- Instructions to follow:
Across all the records, filter for lines with the word "computer" and copy them.

- Exercise inputs:
"""
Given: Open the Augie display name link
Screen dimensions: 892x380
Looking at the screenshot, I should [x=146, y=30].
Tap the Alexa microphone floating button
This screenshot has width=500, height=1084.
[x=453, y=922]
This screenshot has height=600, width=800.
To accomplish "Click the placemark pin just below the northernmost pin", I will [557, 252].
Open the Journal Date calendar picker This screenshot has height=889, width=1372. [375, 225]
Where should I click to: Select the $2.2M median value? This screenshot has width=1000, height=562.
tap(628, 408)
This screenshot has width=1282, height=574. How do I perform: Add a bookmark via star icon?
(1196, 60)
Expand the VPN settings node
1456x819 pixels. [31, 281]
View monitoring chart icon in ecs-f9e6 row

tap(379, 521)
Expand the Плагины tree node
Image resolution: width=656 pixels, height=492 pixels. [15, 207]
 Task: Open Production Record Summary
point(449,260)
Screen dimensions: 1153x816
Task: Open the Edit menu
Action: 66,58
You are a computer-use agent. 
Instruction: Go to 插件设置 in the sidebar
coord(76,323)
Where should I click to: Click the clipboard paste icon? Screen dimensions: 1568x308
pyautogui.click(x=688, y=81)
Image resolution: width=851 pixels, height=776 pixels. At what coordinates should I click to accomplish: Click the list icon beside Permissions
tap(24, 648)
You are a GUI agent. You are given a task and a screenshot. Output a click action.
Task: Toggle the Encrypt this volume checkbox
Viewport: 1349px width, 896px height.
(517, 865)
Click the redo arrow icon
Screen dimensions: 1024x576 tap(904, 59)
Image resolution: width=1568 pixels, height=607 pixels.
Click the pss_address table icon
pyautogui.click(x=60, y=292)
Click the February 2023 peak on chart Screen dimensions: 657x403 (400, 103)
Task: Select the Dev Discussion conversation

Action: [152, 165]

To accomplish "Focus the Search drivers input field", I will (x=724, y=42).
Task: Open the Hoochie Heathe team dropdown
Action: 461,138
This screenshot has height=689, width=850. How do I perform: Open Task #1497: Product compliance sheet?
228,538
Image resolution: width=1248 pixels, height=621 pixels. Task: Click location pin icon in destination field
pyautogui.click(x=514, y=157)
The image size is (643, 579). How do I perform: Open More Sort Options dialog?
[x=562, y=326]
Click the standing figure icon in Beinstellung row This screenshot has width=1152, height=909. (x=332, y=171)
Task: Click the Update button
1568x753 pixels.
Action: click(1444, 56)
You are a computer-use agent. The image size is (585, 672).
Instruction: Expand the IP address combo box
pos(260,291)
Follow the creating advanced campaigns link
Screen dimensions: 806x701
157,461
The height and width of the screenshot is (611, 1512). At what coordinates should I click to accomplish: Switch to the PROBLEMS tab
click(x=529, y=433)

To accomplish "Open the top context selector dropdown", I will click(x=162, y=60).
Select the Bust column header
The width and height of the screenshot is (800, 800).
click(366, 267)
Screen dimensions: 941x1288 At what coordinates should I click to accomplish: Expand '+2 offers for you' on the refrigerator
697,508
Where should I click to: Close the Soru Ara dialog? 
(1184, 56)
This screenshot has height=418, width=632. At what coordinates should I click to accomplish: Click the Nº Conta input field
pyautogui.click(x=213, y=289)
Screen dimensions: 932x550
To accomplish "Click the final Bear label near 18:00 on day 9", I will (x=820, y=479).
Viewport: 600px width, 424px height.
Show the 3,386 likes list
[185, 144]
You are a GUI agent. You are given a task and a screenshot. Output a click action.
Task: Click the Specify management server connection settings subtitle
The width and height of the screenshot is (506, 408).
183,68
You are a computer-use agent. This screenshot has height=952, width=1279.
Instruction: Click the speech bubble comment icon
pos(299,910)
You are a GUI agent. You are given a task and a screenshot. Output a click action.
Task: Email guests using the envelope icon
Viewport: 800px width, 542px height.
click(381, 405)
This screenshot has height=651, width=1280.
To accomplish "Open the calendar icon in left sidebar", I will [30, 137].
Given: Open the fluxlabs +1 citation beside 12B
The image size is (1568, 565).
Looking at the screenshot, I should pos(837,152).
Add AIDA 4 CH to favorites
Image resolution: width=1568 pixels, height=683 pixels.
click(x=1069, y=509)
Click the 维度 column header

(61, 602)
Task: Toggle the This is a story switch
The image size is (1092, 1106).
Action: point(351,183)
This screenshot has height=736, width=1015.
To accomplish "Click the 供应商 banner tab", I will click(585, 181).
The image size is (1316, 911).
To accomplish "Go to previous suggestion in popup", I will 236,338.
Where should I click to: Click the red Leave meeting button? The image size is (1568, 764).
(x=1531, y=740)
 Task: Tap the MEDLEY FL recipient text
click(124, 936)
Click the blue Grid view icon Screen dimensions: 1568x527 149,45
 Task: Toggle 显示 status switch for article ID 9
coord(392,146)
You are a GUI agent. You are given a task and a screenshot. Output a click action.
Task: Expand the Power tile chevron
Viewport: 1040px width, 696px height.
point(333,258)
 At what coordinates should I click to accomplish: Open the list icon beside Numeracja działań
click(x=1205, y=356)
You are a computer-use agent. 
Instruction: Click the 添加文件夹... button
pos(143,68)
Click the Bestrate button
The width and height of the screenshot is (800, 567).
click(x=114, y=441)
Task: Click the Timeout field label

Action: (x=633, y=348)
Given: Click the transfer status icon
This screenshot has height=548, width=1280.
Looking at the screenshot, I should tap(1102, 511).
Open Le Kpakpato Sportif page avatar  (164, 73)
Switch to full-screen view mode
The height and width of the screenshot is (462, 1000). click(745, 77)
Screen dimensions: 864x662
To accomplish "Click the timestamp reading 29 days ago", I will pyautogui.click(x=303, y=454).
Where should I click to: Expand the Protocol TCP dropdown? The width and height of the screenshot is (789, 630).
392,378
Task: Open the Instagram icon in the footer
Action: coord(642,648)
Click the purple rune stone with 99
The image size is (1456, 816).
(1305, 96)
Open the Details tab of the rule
"""
- Expected answer:
You are a computer-use agent. 
You are a computer-use agent. The image size is (585, 672).
You are a computer-use agent. This screenshot has height=952, width=1279.
You are a computer-use agent. 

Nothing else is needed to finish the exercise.